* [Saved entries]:
********************

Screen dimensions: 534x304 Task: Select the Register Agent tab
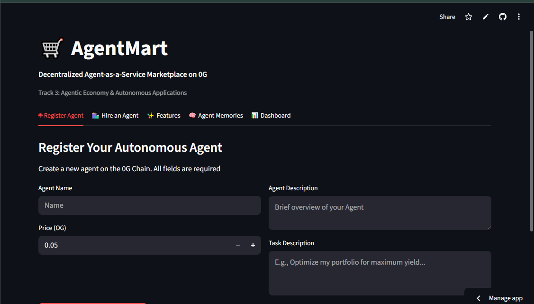tap(61, 116)
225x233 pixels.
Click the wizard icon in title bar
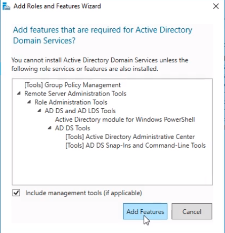click(6, 7)
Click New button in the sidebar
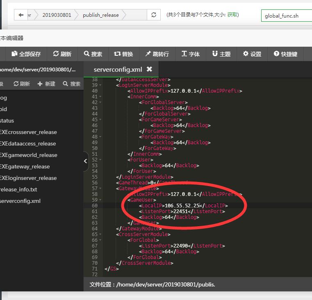 (46, 84)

********************

* [ABOUT THIS EXERCISE]: Please repeat the data above exactly as it appears, pictures excluded.

* [EXERCISE OUTPUT]:
Screen dimensions: 534x304 Task: Select the Register Agent tab
tap(61, 116)
225x233 pixels.
Click the wizard icon in title bar
click(6, 7)
Click New button in the sidebar
 (46, 84)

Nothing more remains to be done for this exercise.